Copy exactly the lines from the line holding "Image resolution: width=640" through the end of the material, and no others; pictures stay out.

++++++++++

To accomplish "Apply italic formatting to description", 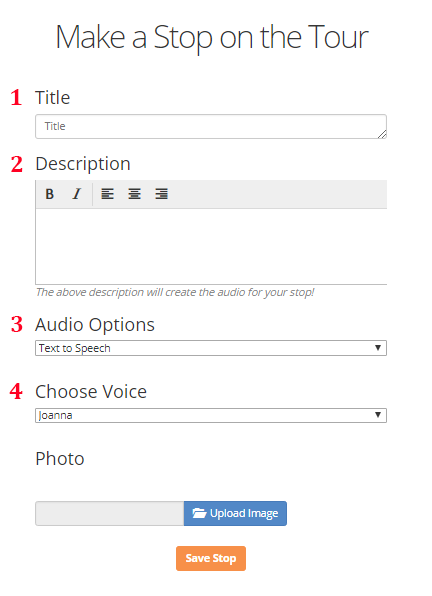I will click(x=77, y=194).
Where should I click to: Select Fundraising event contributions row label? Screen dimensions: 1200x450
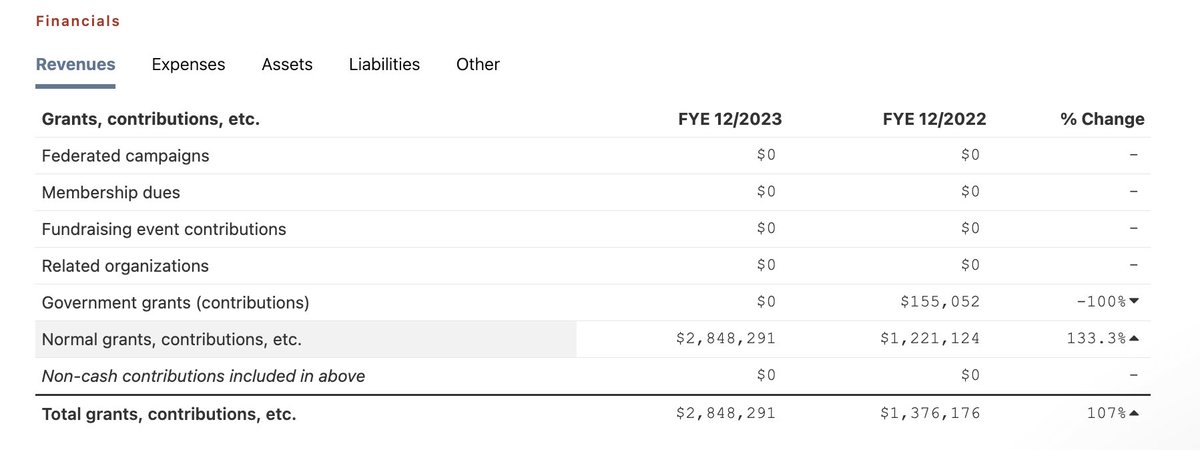coord(164,229)
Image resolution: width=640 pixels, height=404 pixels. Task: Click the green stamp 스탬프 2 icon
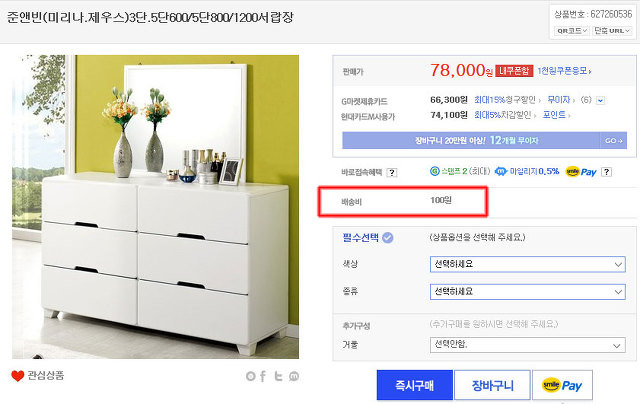point(435,171)
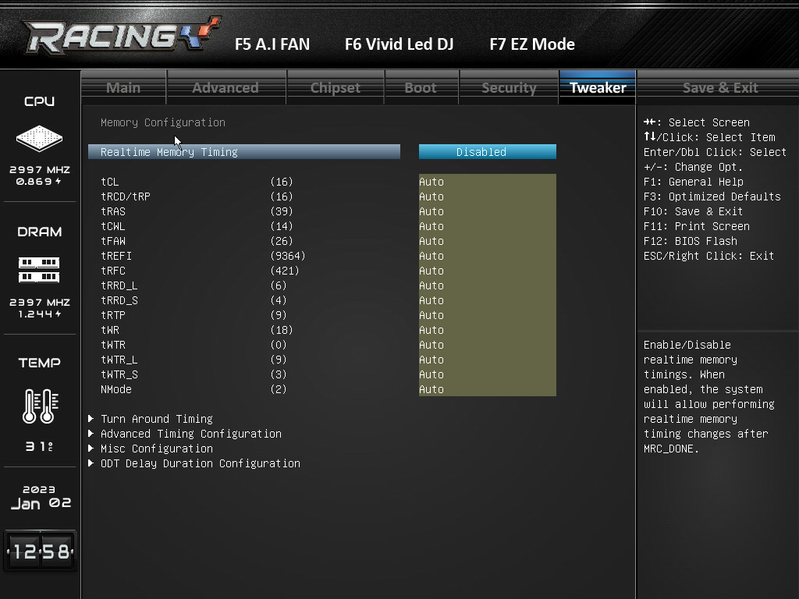This screenshot has width=799, height=599.
Task: Click the CPU chip icon in sidebar
Action: click(x=39, y=138)
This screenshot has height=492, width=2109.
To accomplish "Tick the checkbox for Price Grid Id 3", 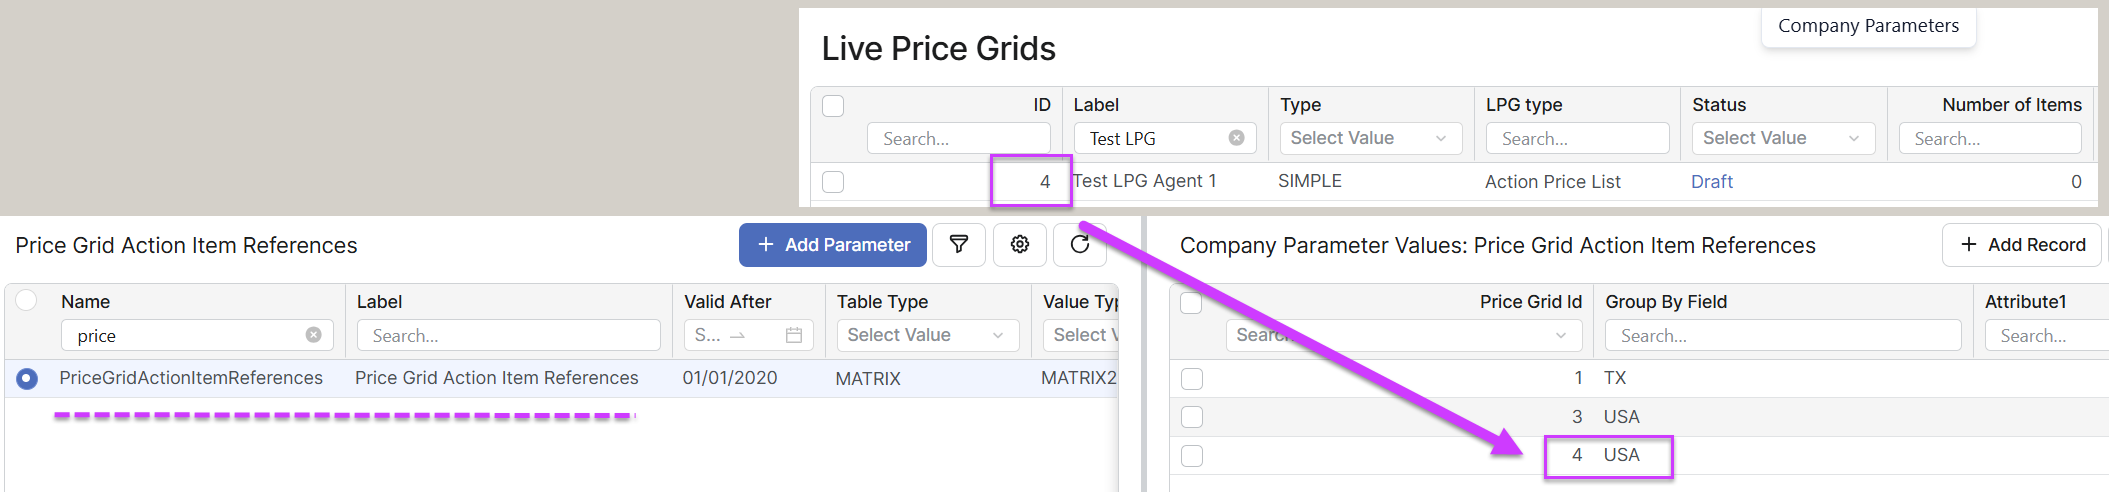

++++++++++

RESPONSE:
Image resolution: width=640 pixels, height=404 pixels. Task: Click the green stamp 스탬프 2 icon
point(435,171)
This screenshot has width=799, height=599.
Task: Click the CPU chip icon in sidebar
Action: click(x=39, y=138)
This screenshot has height=492, width=2109.
To accomplish "Tick the checkbox for Price Grid Id 3", 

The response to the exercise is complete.